Human Population Genetics and Genomics ISSN 2770-5005
Human Population Genetics and Genomics 2026;6(1):0002 | https://doi.org/10.47248/hpgg2606010002
Original Research Open Access
ArchIE2: A software package for robust inference of introgressed local ancestry
Harold Wang
1
,
Sriram Sankararaman
2,3,4
Correspondence: Harold Wang; Sriram Sankararaman
Academic Editor(s): Joshua Akey, Carina Schlebusch, Torsten Günther
Received: Sep 18, 2025 | Accepted: Dec 13, 2025 | Published: Jan 17, 2026
This article belongs to the Special Issue Population Genetics Methods and Software
© 2026 by the author(s). This is an Open Access article distributed under the Creative Commons License Attribution 4.0 International (CC BY 4.0) license, which permits unrestricted use, distribution, and reproduction in any medium or format, provided the original work is correctly credited.
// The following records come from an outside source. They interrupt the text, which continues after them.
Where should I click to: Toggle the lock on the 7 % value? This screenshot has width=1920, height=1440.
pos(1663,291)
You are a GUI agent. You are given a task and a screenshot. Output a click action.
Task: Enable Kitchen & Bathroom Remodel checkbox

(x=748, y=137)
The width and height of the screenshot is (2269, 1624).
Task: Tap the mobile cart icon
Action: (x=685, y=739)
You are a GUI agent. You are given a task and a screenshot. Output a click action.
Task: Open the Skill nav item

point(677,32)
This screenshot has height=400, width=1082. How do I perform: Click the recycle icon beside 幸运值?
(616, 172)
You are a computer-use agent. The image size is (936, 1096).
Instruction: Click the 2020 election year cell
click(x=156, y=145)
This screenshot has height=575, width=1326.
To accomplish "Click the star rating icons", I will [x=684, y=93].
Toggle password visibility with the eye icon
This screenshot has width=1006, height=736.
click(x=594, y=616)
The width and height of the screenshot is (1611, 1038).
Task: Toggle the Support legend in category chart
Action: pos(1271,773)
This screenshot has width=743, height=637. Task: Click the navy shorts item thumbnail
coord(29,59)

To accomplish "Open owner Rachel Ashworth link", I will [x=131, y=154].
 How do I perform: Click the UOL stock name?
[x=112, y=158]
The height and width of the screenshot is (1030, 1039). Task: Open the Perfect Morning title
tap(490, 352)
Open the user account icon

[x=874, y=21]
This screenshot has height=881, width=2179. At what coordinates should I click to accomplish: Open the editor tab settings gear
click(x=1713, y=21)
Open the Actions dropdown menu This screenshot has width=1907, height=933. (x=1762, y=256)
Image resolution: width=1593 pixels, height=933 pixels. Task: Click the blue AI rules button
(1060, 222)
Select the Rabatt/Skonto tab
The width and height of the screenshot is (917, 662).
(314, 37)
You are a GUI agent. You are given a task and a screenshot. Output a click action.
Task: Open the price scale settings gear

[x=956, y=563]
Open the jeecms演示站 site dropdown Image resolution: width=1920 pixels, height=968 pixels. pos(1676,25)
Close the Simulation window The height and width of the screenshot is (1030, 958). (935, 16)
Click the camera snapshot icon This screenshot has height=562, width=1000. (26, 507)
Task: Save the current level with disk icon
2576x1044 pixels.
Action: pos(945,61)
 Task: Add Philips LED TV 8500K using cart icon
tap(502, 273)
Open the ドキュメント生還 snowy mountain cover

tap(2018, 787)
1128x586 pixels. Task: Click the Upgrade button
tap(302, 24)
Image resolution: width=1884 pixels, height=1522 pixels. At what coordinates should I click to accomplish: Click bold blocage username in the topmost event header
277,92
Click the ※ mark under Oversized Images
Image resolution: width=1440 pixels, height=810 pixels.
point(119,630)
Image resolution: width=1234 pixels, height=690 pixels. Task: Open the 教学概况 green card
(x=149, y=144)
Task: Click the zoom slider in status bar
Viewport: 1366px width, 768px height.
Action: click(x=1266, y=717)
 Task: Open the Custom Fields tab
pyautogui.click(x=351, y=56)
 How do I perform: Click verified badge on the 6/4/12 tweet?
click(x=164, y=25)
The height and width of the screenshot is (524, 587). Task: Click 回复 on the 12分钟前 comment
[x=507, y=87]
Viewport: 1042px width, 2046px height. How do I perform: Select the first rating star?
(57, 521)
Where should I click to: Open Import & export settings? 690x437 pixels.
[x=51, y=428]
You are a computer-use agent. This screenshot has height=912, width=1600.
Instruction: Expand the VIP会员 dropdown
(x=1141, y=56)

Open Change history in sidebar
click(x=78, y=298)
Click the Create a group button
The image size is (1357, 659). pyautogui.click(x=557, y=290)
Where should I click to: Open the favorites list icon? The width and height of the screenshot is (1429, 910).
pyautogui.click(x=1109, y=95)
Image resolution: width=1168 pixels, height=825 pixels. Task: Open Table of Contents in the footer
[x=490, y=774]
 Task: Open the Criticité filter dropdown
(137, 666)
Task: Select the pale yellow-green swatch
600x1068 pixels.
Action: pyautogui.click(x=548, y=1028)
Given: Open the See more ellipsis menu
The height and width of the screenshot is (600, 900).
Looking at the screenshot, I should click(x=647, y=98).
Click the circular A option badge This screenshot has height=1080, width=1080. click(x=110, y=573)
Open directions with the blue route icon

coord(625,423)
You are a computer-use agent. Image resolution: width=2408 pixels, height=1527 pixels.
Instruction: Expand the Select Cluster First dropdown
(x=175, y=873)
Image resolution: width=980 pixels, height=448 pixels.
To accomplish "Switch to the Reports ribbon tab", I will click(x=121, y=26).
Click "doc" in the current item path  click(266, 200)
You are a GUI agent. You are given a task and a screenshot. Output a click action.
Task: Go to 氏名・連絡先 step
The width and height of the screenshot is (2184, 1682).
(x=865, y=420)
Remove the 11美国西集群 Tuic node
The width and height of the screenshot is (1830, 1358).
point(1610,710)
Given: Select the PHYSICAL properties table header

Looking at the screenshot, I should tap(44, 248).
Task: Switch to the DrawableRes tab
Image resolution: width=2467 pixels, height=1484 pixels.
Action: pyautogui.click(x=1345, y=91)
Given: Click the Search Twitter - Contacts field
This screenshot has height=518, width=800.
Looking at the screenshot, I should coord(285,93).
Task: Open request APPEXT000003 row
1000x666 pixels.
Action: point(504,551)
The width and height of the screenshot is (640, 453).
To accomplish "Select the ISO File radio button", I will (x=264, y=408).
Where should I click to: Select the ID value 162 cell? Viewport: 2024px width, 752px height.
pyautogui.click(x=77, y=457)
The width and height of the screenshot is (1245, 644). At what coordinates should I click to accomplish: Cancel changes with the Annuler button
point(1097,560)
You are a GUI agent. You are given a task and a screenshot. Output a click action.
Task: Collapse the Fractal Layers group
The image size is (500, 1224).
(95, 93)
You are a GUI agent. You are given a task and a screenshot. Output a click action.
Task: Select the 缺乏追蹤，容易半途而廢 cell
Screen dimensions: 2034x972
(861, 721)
Cite this article: Wang H, Sankararaman S. ArchIE2: A software package for robust inference of introgressed local ancestry. Hum Popul Genet Genom. 2026;6(1):0002. https://doi.org/10.47248/hpgg2606010002
Introgression is a pervasive feature of human and non-human evolutionary history, and methods that identify introgressed loci have become central to studying its biological impact. We present ArchIE2, an enhanced and more robust version of the reference-free local ancestry framework introduced by ArchIE. ArchIE2 replaces ArchIE’s high-dimensional, sample-size–dependent feature set with a compact collection of summary statistics that generalize across demographic settings. This redesign removes dependency to sample size while preserving predictive accuracy and improving model stability. Across simulations, ArchIE2 matches or exceeds the performance of existing approaches, demonstrating a flexible and scalable framework for detecting introgressed segments, including in scenarios lacking reference genomes from source populations.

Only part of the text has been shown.